The previous approach of using $ENV{PERL5LIB} was fragile, because:
a: It was hitting the length limit for %ENV variables on VMS
b: It was running the risk of race conditions in a parallel build -
ExtUtils::Makemaker "knows" to add -I../..lib, which puts lib at the *front*
of @INC, but if one parallel process happens to copy a module into lib/
whilst another is searching for it, the second may get a partial read
c: Overwriting $ENV{PERL5LIB} breaks any system where any of the installed
build tools are actually implemented in Perl, if they are relying on
$ENV{PERL5LIB} for setup
This approach
a: Doesn't have %ENV length limits
b: Ensures that lib/ is last, so copy targets are always shadowing copy
sources
c: Only affects miniperl, and doesn't touch $ENV{PERL5LIB}
Approaches that turned out to have fatal flaws:
1: Using $ENV{PERL5OPT} with a module fails because ExtUtils::MakeMaker
searches for the build perl without setting lib, and treats the error
caused by a failed -M as "not a valid perl 5 binary"

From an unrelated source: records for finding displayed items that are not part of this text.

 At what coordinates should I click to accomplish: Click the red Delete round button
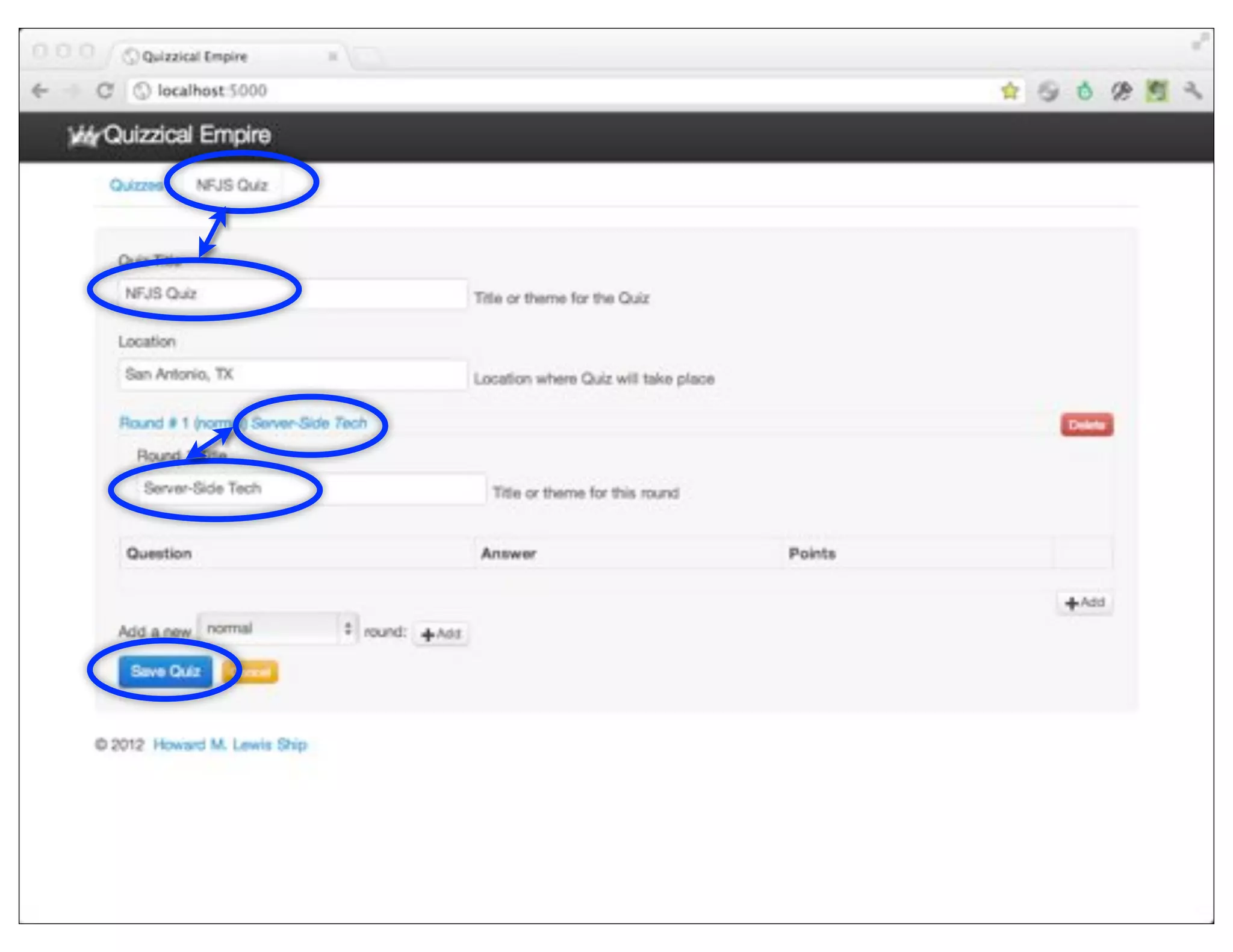[1086, 425]
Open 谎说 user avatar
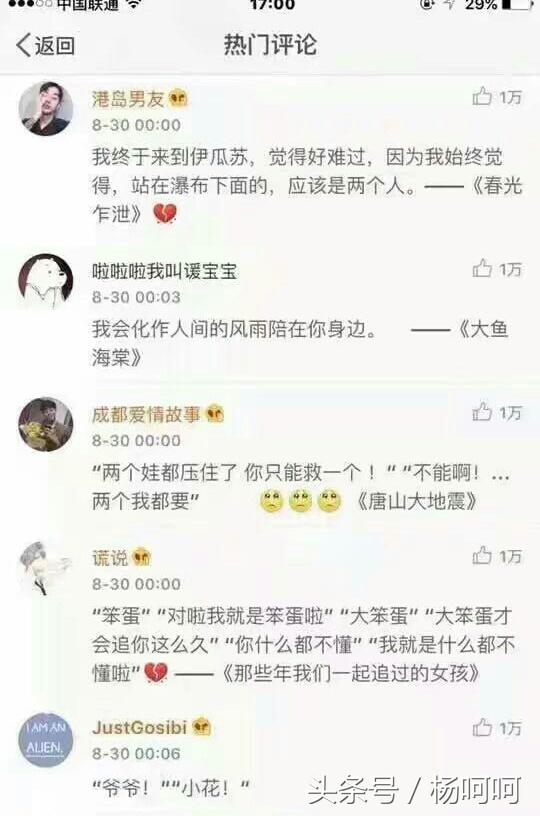540x816 pixels. [46, 568]
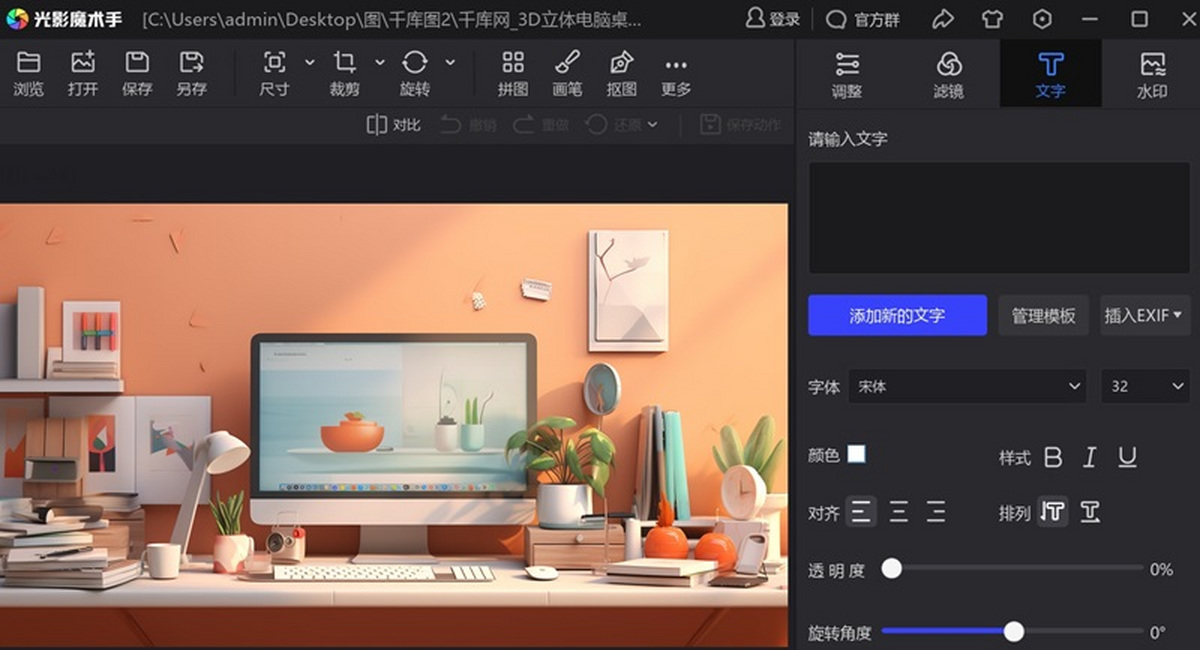Open the 画笔 brush tool
Image resolution: width=1200 pixels, height=650 pixels.
[567, 73]
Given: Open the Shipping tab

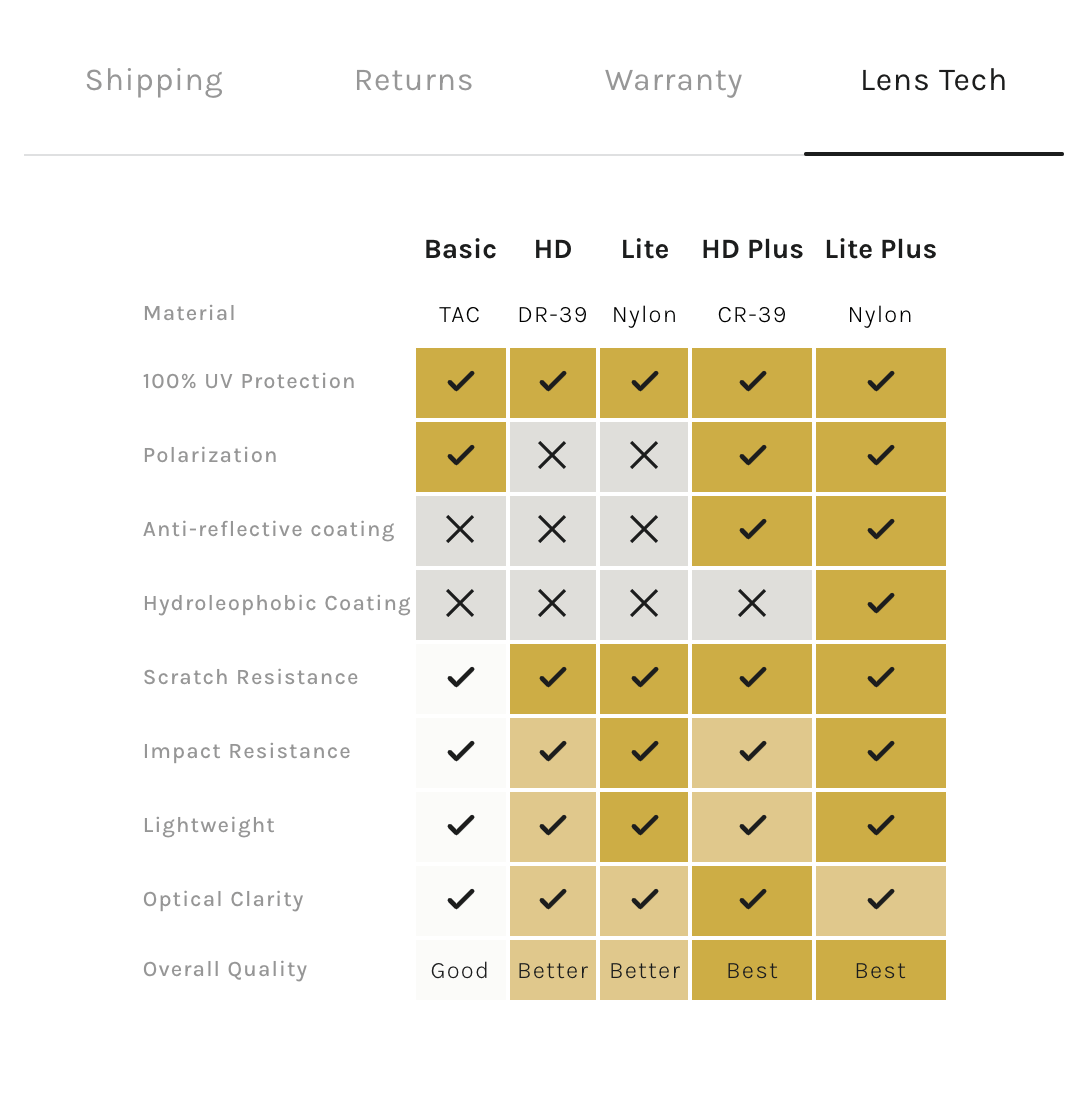Looking at the screenshot, I should click(154, 80).
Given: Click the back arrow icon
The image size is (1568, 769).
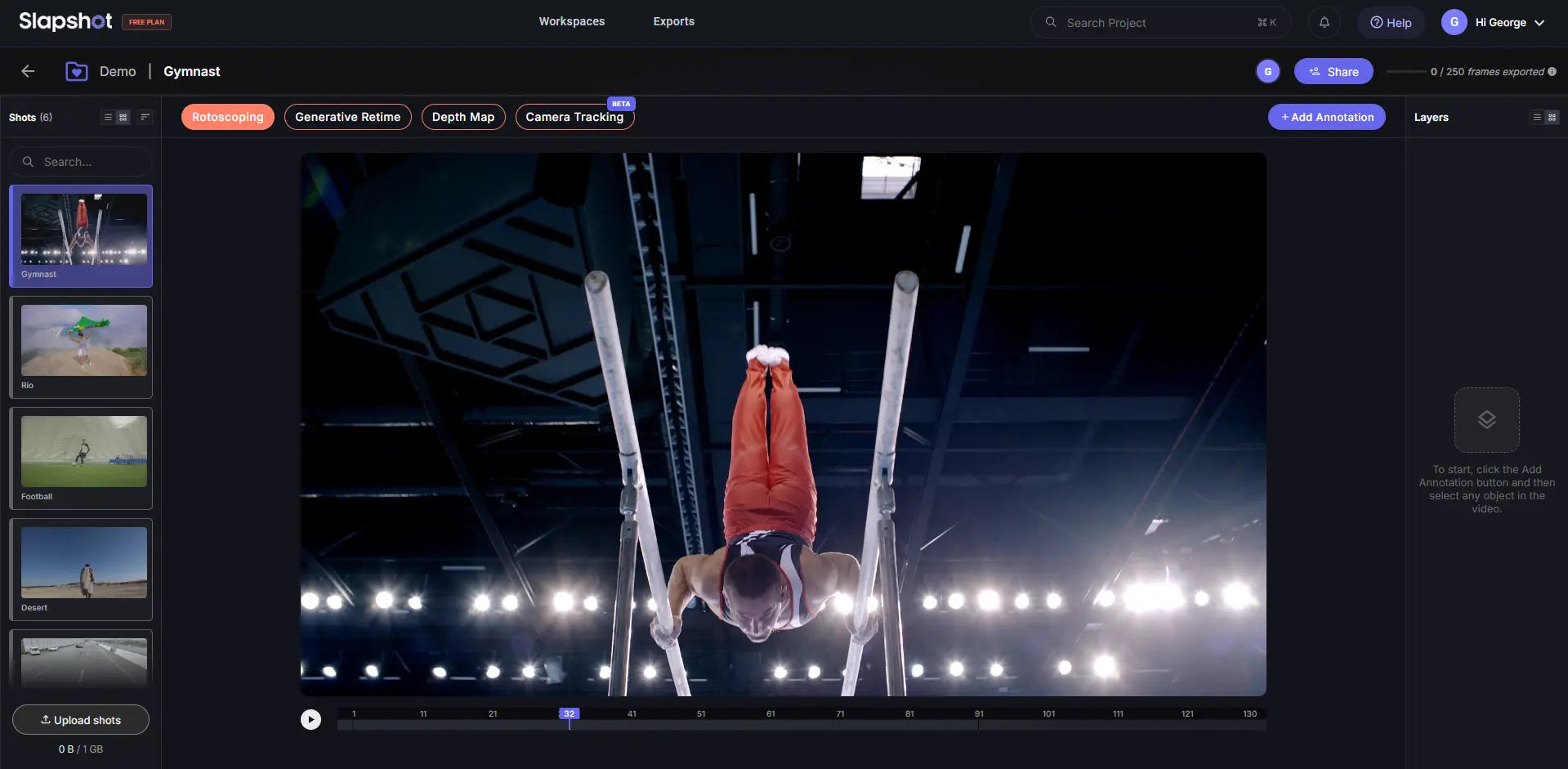Looking at the screenshot, I should pyautogui.click(x=28, y=71).
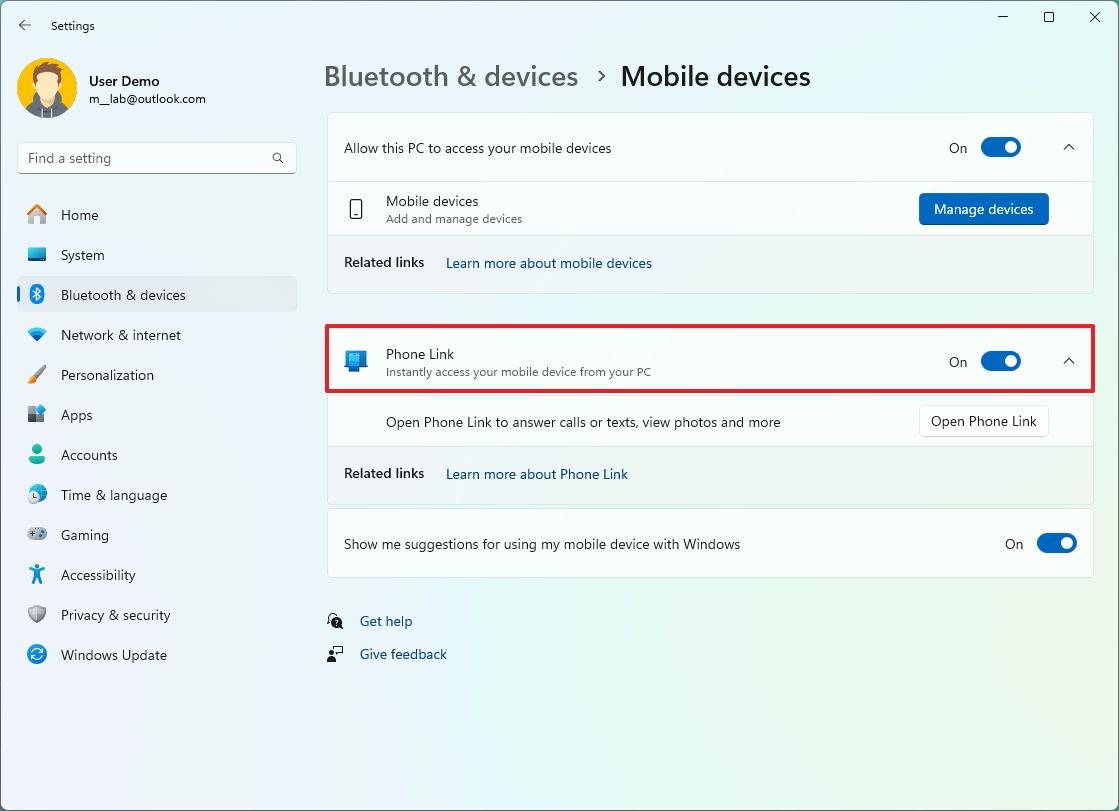Screen dimensions: 1119x811
Task: Open the Gaming settings section
Action: point(85,535)
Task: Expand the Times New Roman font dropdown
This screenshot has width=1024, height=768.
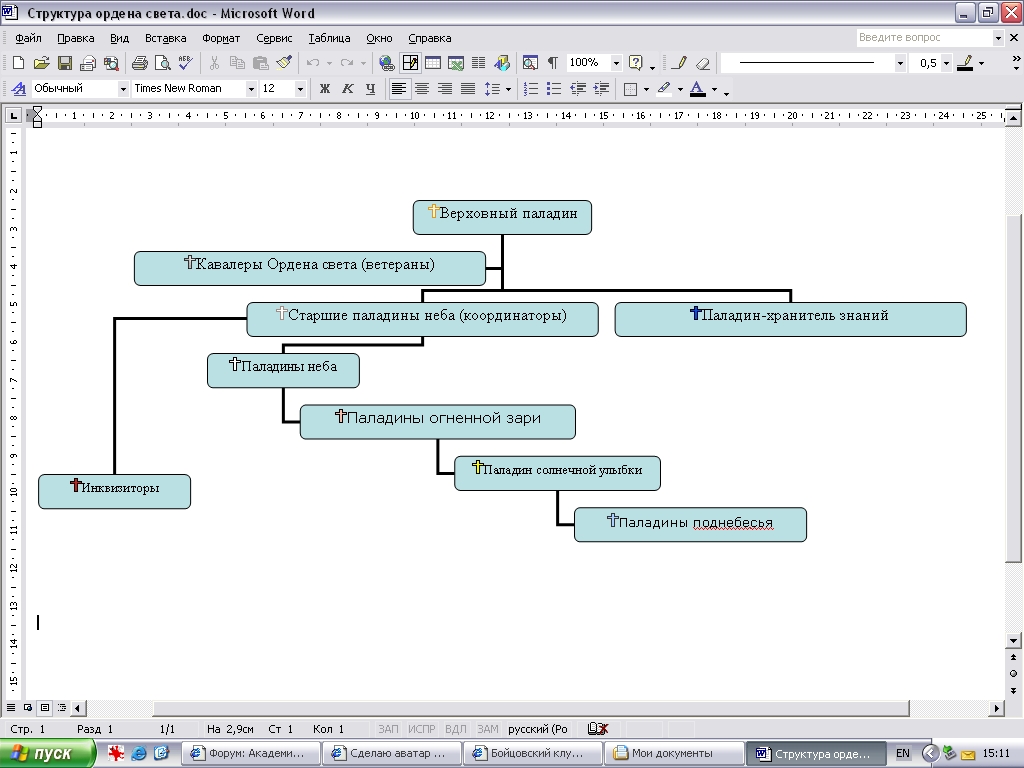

2: Refactoring ExtUtils::MakeMaker to *not* use -I for lib, and instead rely
on $ENV{PERL5LIB} [which includes "../../lib"] fails because:
some extensions have subdirectories, and on these EU::MM correctly uses
-I../../../lib, where as $ENV{PERL5LIB} only has space for relative paths,
and only with two levels.
This approach actually takes advantage of ExtUtils::MakeMaker setting an -I
option correct for the depth of directory being built.